Three-dimensional multispectral imaging (3D-MSI) techniques used for metal artifact correction ^[1,2,3] can provide relatively clear images near most metallic implants. However, within localized regions near some implants, 3D-MSI demonstrate residual artifacts that are unlike any other artifact previously seen in MR images. These residual “pileup” or “ring” artifacts arise because 3D-MSI techniques can substantially reduce, but cannot fully eliminate spatial encoding errors and signal-reduction effects in MRI. Figure 1 provides a demonstration 3D-MSI pileup artifacts and illustrates their source as a function of local induction gradients near the implant interface.

Previous work has characterized the physics driving 3D-MSI pileup artifacts ^[4]. In this study, we present a novel approach to residual artifact correction in 3D-MSI that relies on 1) deep neural networks, 2) physical modeling of local gradients, and 3) k-space modulation and replacement of spectral data in compromised regions

Methods

Artifact Localization: A major challenge with previous attempts at residual artifact correction in 3D-MSI was the difficulty in focusing in on specific regions of artifact. Here, we utilize the power of deep learning to identify patterns of pileup artifact in 3D-MSI images. For this proof-of-principle study, 36 3D-MSI total hip replacement image sets were utilized to curate a training set. A 2D-UNET was utilized to train the network to identify regions of pileup artifact. The encoder-decoder (UNet) was created using PyTorch. Each encoder step consisted of two 3x3 2D convolution layers followed by a single 2x2 max pooling layer, while decoding was performed using a single 2x2 up-convolution followed by two 3x3 2D convolution layers. The final layer was a single 1x1 2D convolution which created a prediction (feature) map of the same size as the input images. The model had a depth of 4, meaning there were a total of 3 max pooling and up sampling steps.

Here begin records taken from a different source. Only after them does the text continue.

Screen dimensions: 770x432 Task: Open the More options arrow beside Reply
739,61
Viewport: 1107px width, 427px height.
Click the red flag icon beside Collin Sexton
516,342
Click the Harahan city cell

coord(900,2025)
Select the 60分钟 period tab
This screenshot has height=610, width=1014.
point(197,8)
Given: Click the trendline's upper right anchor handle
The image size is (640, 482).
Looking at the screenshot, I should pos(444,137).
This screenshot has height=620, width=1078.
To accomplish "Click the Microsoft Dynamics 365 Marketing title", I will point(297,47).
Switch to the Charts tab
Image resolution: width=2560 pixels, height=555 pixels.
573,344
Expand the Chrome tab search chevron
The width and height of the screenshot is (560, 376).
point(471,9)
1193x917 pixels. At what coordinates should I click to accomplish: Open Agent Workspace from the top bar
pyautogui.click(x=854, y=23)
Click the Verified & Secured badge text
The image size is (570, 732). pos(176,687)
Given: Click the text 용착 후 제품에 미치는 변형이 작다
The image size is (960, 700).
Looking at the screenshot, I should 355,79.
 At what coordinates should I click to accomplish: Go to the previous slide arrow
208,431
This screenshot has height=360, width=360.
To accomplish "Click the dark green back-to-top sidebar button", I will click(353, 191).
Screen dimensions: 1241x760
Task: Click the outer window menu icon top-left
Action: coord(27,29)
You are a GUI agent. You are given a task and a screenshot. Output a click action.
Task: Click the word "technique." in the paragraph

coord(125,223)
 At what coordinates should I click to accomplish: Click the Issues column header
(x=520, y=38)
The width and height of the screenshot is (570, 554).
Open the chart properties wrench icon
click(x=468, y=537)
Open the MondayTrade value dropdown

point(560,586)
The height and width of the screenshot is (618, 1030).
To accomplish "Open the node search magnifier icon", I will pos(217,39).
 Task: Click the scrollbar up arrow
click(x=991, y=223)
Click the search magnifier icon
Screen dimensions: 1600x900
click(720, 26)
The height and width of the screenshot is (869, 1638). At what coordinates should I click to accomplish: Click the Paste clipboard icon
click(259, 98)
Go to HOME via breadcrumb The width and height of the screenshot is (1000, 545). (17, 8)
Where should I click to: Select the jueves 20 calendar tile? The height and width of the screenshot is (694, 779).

For each epoch during training, the input data was divided into batches of 4. After each training pass, the loss was calculated using the binary cross entropy loss function and model parameters were updated. Once all training batches were complete, the updated model was applied to a separate validation set, and the loss was calculated using the same loss function. If the loss improved from the previous epoch, the latest model was saved. This training process was repeated for 200 epochs.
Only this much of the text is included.